Tuesday, April 10, 2012

Skipper's Log 2006 part 5 - Barcelona to Sete


Skipper’s Log 2006 –Part 5  Barcelona to Sete
                                           
The intended stay of three nights in Andraitx turned out to be seven altogether. This was partly so I could rest my arm in a sling – (I had pulled a muscle in the upper arm), and also we liked the place so much. Rie made a big mistake while shopping. She bought what she thought were frozen fish fillets. When thawed out they turned out to be squid! We had a recipe for stuffed squid so all was not lost – but it was not our favourite dish.While in Andraitx I managed to install the “lazyjack” system I had bought in Palma, it should make it easier to drop the main sail.

Ruth & Søren

The day before we left, a Danish boat came in- “Sheer Magic” – from Lynetten harbour, near Copenhagen. She was a Vasa, about 45 ft long, and we quickly became friends with Søren and Ruth. Eventually on 31st August, we moved on to Soller, where we found the public pontoon almost empty – the main season was already over. We only intended staying one night, but Søren and Ruth arrived next day and moored next to us. We stayed an extra night – Soller is a difficult place to leave. Ruth and Rie went off swimming together while Søren and I visited the maritime museum – which did not impress us much.
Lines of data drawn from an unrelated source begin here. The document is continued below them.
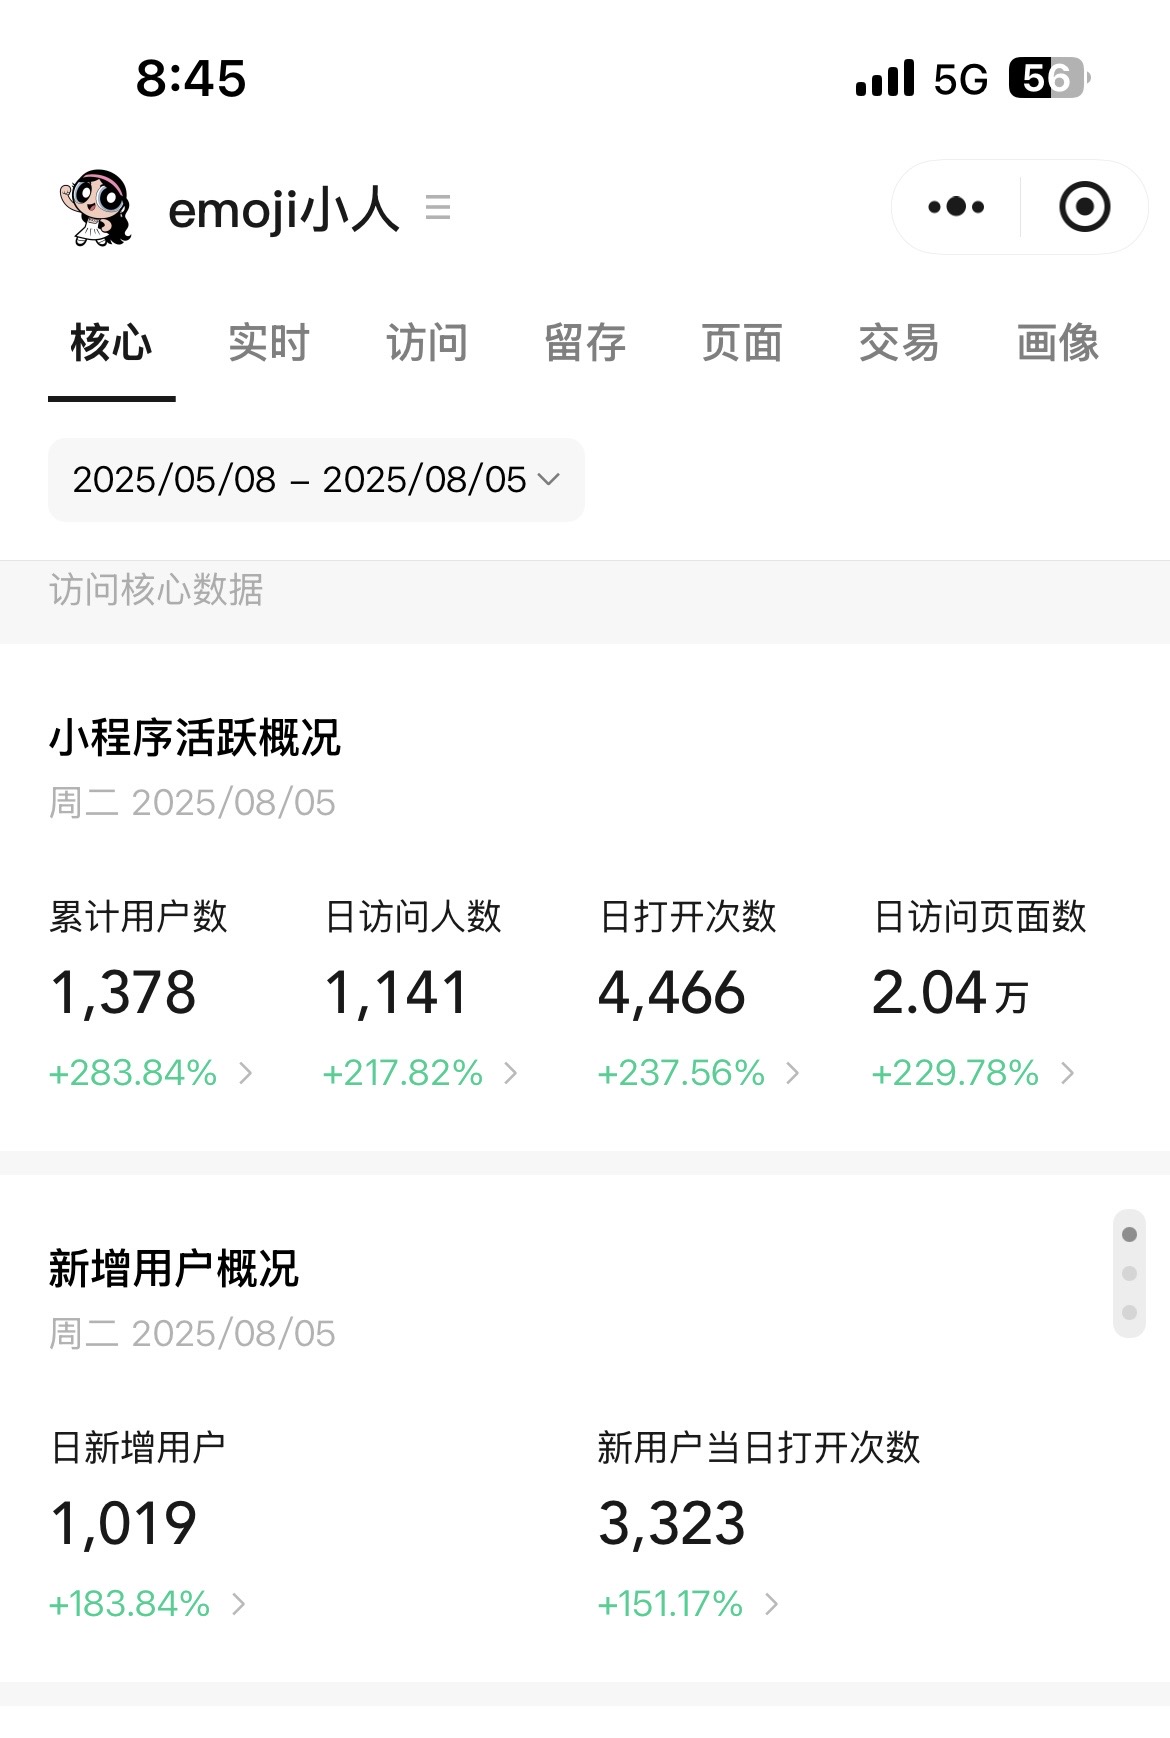Select the 访问 tab
1170x1738 pixels.
pyautogui.click(x=427, y=343)
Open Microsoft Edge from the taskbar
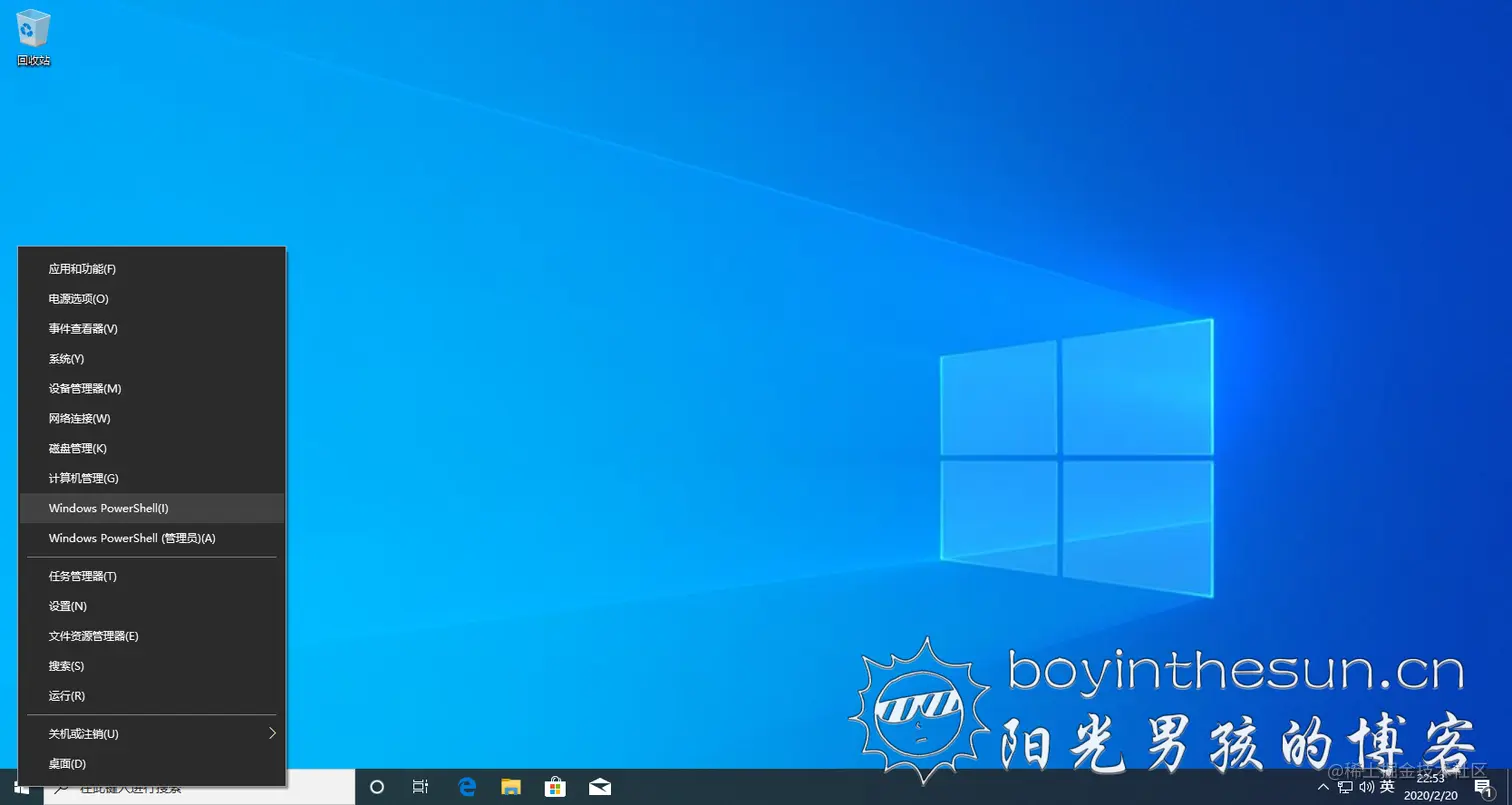The width and height of the screenshot is (1512, 805). (466, 787)
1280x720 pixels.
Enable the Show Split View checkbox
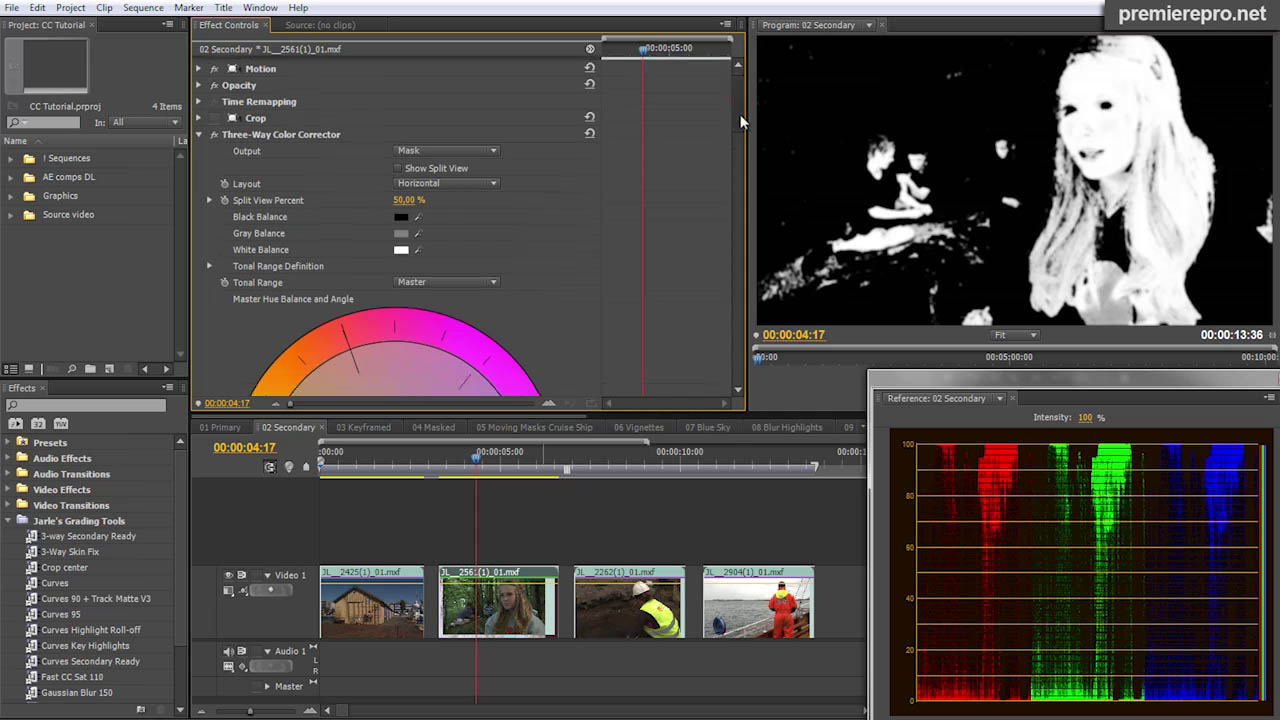tap(397, 168)
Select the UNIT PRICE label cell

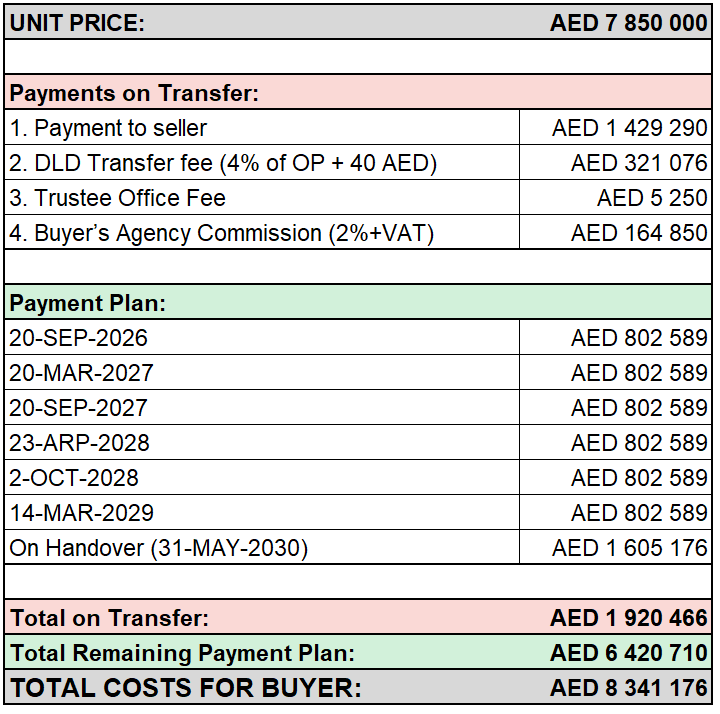tap(77, 23)
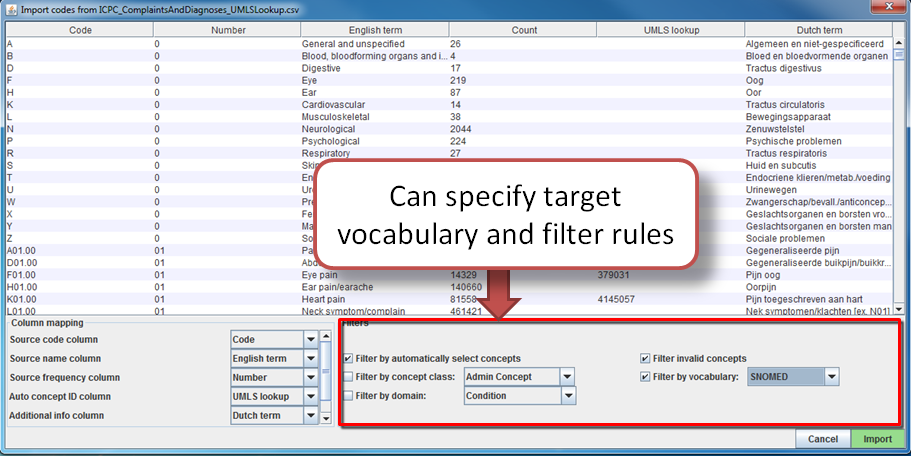
Task: Click the UMLS lookup column header
Action: (x=670, y=30)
On 2nd September, we decided to move on, but we were invited to lunch aboard “ Sheer Magic” before setting off. We departed, bound for Barcelona, in bright, hot sunshine and little wind. The sea was flat calm, and we saw some dolphins an hour later.

The night sail was uneventful, but in the first few hours of darkness, we had a bright moon to light our way and phosphorescence in our wake. We arrived in Barcelona around 10 in the morning and found a berth in Port Vell, right near the city. We stayed three nights in Barcelona, and the highlight of our stay here was our visit to the Sagreda Familia church which was designed by Gaudi and is still under construction over 100 years later!. It was a very special experience seeing and hearing the stone masons at work. It was, to say the least, a very special design. The pillars represented the trees of the forest, and the ceiling the forest canopy. Gaudi worked on the project for 40 years until he was run over by a tram. They hope to complete the roof in 2010.

Gaudi’s church

Interior

Unfortunately Rie’s purse was stolen outside the church, while I was up the older towers. She lost credit cards as well as cash and her health security cards.

Another day we visited Barcelona’s cathedral, which is near the roman walls. In the cloisters were 12 geese that represented the 12 apostles.


From there we walked over to Las Ramblas, this is a long , broad pedestrian way through the city. There were many stalls along the way, selling flowers and pets. Also there were street musicians and human sculptures – some of the best we have seen. There were also many pavement restaurants and very many people.

 On Las Ramblas



From Barcelona, we sailed to Blanes, a large harbour, where we found a berth alongside a Swiss boat. The weather was still sunny and flat calm, so we motored all the way. The next day, we continued to L’estartit which is another good sized harbour, and we moored bows to the mole.The harbours around here cater very much for dive boats. There was also a good beach and the town is a holiday resort. The next harbour we came to was Port Vendres – we were now in France – strange to have left Spain. We noticed that most tourists were now French, not foreigners.

Up goes the French courtesy ensign.

Gruissan was our next port of call. Here we moored alongside a quay for the night – another large harbour, run by the local Chamber of Commerce. When we came to Cap d’Agde, we decided to stay a week while we hired a car, and drove to Provence to visit Rie’s niece, Stine and the children in Montauroux. While there, we bought a cheap mountain bike – for use along the canals.

 Rie with Stine, Magnus and Matilde.

We felt Cap d’Agde was a good secure harbour to leave the boat. It was a very touristy place, with holiday apartments surrounding the multiple harbour – but security was good. We were the only non-French boat in the Centre Port!

On our drive back from Provence, we experienced a heavy thunderstorm, with torrential rain which brought motorway traffic to almost a standstill. We called in at the Intermarché in Agde on the way back and stocked up while we had the car. On the Saturday, I returned the hire car in Agde and cycled back to the harbour, mainly along cycle paths. We checked out of Cap d’Agde marina after lunch and sailed over to Sete, with just the genoa up. We had a moderately strong wind and uncomfortably big following waves. The forecast for the next week was for stronger winds, so we made a dash for it. We found a berth in Sete’s Vieux Port and made enquiries about dropping the mast. They said they could do it on the Tuesday (19th Sept). This was  fine as it gave us time to get the mast and supports ready, and as Poul was due to arrive on the Monday.